Please give back, exactly as written, only the line containing "Given: Click the DeltaE 2000 bar at 60" and every line after it until the data below ends.

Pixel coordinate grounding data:
□ □ □ □ □ □ □

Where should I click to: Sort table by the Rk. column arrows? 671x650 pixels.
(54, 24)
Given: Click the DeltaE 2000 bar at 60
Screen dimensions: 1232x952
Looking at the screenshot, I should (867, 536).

□ □ □ □ □ □ □

▶ Result:
Given: Click the DeltaE 2000 bar at 60
Screen dimensions: 1232x952
Looking at the screenshot, I should (867, 536).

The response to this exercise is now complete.